He never left the game against Jacksonville, and the Chargers don’t know when the injury occurred, but Rivers helped to tackle cornerback A.J. Bouye on what turned out to be the Chargers’ last offensive play of the game:

He finished the game with 235 passing yards, two touchdowns and one interception, but the Chargers lost in overtime when Jaguars kicker Josh Lambo made a 30-yard field goal to win it.

The Jaguars’ pass rush has the most sacks in the NFL through the first 10 weeks, but didn’t bring down Rivers once. He was hit to the ground five times, though.

Lynn said that Rivers would be the team’s starter again as soon as he passes a concussion test, even if he missed the entire week of practice.

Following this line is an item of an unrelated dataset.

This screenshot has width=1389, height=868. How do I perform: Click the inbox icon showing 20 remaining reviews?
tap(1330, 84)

“He needs to pass the test first,” Lynn said. “If he’s not healthy, we do not want him on the field. But if he’s healthy and ready to go, yeah, (he’ll be out there)….He would definitely be up (when cleared). At this stage of his career, he can play without practice. He would definitely be up.”

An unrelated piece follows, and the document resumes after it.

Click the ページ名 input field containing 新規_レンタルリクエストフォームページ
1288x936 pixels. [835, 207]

What does this mean for the Chargers? It’s a big loss for the team if it’s forced to turn to Clemens, a career backup who has thrown just 10 passes in clean up duty over his four seasons with the Chargers. He’s made 21 starts over his 12-year career and has an 8-13 record with 16 touchdowns and 20 interceptions.

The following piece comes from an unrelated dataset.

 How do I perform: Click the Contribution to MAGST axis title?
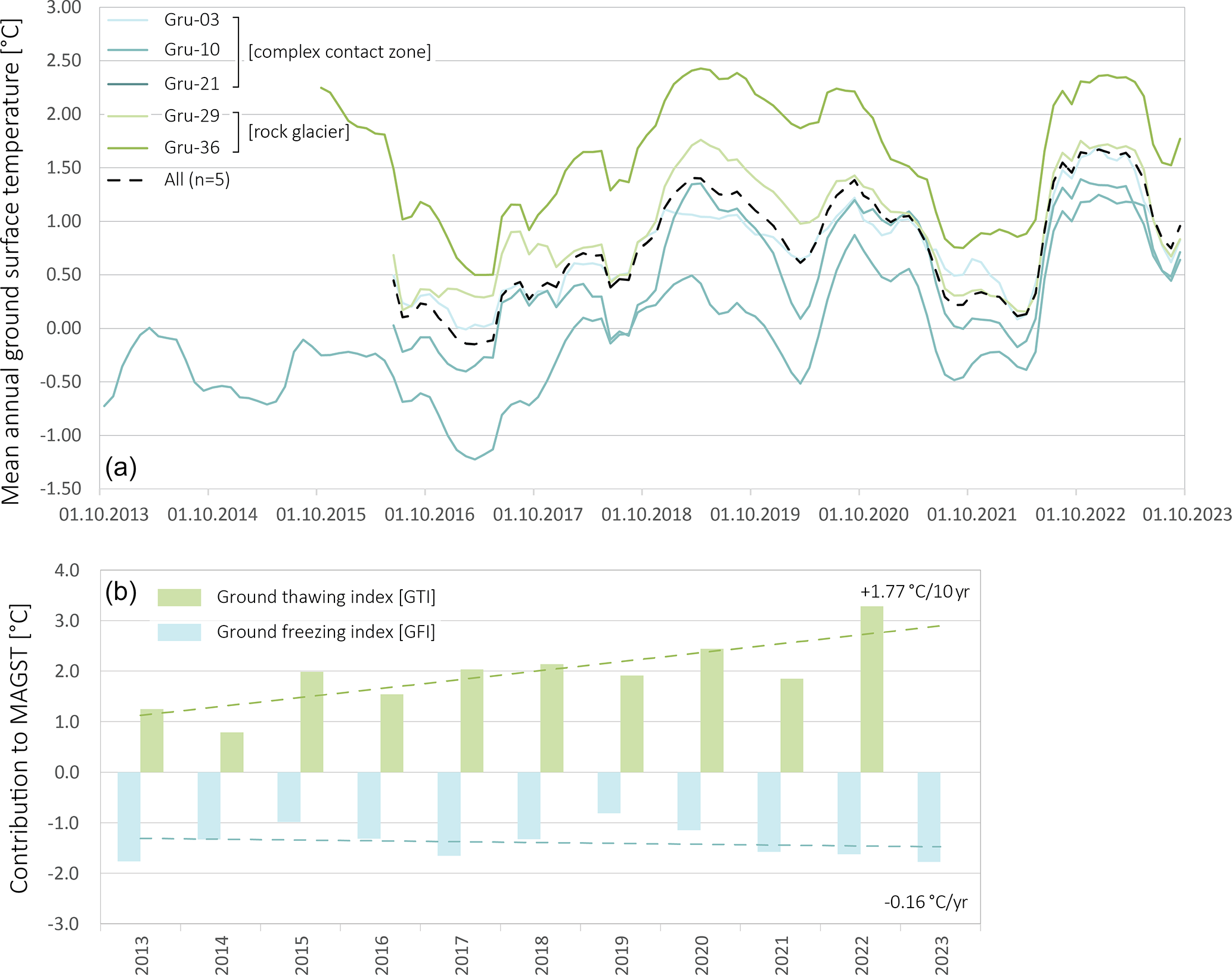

The other option on the roster is Cardale Jones, a former Bills quarterback who was traded to Los Angeles during the offseason. Jones was a fourth-round pick who saw action in just one game as a rookie in Buffalo and threw 11 passes, including one interception.

Rivers is what makes the Chargers offense tick and with the team already at 3-6 on the year, losing the quarterback for a while could officially close the door on any kind of rebound in the final seven games of the season.

What does this mean for Philip Rivers? It’s speculative, but an injury for Rivers has to at least raise the question of retirement for the quarterback. He’ll turn 36 next month and has dug in his heels about moving his family from San Diego.

When the Chargers moved to Los Angeles and began practicing in Orange County, he spent about $200,000 on an SUV for his daily commute to and from practice.

His desire to keep his family in the same place, and the Chargers inevitable decision to acquire a young quarterback to groom for the future mean Rivers’ time in the NFL may have already been hinting at the possibility of retirement being on the horizon for the quarterback. A concussion probably won’t help.